# Searching for Autocruise Stralight/Starfire



## 100769 (Aug 29, 2006)

Dear all,

We are looking for a second hand Starlight or StarFire. Needs to be the smaller length (17-20'), 2 berth and no more than 3 years old with the new 2.0HDI engine (or above). We are golfers so the extra exterior storage is wonderful.

Not many about but here's hoping !!

If anyone hears of anything or knows a good source - please let us know.

Regards,

Keith & Viv


----------



## 94639 (May 1, 2005)

Hi KeithRR

Southern Motorhome Centre at Taplow have a few Autocruise models available at the moment Have a look at the link below

http://www.southernmotorhomes.co.uk/


----------



## Rapide561 (Oct 1, 2005)

*Autocruise*

Hi

You may find a good chance of finding one at an Autocruise dealer.

GIVEN RECORDS
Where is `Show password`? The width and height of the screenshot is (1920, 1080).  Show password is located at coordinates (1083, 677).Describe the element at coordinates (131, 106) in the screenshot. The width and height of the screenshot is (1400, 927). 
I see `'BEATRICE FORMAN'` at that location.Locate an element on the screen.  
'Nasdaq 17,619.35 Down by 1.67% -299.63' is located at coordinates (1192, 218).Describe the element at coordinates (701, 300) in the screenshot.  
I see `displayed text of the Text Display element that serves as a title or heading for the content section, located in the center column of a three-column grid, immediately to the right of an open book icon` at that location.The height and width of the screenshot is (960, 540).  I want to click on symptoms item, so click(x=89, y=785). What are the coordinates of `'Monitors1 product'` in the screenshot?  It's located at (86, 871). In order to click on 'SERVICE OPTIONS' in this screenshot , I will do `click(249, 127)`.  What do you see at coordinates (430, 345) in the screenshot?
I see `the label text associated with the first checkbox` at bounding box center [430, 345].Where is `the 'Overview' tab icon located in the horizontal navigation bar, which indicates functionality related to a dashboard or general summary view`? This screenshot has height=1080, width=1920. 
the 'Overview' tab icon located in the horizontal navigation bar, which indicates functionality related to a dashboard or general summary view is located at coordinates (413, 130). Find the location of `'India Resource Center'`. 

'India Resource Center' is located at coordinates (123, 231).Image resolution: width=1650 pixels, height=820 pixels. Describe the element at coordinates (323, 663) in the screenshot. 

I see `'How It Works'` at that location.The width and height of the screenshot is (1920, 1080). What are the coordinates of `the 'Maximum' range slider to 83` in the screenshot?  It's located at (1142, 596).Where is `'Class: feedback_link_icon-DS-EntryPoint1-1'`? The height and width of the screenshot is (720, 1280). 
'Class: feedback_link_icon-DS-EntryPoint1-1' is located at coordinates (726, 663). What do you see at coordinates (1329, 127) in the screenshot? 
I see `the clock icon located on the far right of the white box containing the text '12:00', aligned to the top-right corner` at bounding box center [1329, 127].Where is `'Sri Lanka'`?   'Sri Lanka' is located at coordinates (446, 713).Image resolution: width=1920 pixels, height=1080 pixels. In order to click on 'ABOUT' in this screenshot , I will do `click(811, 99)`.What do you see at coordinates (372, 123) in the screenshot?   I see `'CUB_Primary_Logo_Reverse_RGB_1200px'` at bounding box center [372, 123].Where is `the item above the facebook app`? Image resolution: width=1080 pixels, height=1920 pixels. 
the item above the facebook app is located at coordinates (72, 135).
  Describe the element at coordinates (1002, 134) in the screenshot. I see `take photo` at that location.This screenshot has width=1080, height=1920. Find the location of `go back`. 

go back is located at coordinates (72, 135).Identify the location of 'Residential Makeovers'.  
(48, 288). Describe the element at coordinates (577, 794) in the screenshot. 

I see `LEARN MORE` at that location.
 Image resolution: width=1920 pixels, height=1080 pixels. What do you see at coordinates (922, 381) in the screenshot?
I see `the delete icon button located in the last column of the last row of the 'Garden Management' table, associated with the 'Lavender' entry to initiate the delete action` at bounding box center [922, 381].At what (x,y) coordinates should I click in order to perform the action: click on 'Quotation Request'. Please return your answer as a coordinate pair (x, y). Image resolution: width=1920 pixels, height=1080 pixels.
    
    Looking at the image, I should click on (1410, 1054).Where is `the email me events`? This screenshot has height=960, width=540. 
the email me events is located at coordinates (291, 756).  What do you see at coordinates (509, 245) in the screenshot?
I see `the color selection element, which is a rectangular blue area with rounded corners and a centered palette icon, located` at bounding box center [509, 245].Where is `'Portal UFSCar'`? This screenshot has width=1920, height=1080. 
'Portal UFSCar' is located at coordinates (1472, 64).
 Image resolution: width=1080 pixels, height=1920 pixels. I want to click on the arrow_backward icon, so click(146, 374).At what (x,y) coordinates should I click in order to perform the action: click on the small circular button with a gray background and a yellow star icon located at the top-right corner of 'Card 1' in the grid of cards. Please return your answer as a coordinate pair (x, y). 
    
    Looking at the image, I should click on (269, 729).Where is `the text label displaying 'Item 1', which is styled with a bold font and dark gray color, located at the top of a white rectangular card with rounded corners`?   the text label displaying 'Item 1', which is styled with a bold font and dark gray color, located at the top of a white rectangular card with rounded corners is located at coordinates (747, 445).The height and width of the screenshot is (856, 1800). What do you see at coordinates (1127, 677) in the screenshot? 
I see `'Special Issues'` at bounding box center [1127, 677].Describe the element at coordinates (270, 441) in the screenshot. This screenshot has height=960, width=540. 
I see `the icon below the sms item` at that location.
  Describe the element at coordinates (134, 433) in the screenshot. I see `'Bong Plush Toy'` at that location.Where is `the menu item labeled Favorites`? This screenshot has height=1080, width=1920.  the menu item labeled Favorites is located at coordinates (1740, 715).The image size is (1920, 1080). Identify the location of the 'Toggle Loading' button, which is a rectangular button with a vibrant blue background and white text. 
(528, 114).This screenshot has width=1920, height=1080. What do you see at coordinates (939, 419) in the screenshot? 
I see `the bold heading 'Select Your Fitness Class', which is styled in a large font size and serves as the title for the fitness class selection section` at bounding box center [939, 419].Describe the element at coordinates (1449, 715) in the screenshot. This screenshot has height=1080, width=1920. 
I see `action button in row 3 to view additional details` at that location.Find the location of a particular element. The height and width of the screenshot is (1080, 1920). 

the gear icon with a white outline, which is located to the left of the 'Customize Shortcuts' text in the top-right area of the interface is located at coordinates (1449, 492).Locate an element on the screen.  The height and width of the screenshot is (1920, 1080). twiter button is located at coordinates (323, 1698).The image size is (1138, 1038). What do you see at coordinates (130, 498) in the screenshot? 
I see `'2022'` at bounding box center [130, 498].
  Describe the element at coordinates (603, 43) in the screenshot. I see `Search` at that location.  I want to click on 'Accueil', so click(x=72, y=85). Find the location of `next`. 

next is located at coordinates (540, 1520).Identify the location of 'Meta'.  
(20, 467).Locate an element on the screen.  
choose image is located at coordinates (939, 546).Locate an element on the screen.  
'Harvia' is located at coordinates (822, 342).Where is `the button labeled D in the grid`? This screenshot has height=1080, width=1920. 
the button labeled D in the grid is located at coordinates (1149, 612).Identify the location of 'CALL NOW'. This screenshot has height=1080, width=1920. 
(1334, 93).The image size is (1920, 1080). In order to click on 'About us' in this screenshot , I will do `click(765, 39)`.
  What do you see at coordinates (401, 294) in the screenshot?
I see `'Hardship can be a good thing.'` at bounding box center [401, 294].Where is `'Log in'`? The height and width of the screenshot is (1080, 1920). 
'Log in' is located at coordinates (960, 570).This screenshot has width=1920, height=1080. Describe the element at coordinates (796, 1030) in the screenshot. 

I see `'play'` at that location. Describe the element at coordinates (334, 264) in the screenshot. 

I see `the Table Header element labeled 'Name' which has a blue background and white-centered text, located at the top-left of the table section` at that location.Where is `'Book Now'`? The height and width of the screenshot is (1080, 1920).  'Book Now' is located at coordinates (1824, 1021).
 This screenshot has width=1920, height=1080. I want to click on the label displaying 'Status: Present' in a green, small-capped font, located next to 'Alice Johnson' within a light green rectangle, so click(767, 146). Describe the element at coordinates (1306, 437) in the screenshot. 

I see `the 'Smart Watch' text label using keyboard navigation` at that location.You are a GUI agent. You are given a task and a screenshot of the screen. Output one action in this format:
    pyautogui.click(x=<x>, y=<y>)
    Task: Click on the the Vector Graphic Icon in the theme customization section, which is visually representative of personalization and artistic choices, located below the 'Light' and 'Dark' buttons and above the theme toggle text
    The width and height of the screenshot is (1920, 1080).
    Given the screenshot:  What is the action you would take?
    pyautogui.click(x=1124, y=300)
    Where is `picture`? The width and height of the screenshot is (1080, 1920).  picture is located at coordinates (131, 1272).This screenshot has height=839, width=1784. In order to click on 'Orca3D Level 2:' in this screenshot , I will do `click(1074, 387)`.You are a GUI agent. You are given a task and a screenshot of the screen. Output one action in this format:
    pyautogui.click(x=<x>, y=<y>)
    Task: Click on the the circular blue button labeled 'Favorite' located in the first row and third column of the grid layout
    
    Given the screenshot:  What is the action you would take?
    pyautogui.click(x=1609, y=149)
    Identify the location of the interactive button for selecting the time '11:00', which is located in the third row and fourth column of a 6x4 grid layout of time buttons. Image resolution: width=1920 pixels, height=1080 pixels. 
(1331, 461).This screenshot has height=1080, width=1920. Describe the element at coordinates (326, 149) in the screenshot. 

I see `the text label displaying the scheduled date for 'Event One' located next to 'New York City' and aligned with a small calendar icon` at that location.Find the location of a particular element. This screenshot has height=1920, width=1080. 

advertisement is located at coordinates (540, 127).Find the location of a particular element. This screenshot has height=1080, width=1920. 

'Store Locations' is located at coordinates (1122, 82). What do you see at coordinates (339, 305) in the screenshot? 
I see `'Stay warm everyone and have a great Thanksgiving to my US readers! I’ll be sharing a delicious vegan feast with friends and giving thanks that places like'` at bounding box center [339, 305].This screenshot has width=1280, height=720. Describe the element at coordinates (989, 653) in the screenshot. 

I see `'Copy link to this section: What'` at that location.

EXERCISE INSTRUCTIONS
Could you continue the forum thread about finding a used Autocruise Starlight or Starfire motorhome, picking up right after its last sentence?

OUTPUT OF THE EXERCISE
Look at www.autocruise.co.uk and then click on the dealer link.

I would imagine that a dealers who trrades in new Autocruise vans is likely to carry a used stock.

If you also look at www.brownhills.co.uk they have a search facility for your requirements. I am not recommending this dealer, equally I am not advising you to dismiss them.

Rapide561


----------



## 100390 (Aug 7, 2006)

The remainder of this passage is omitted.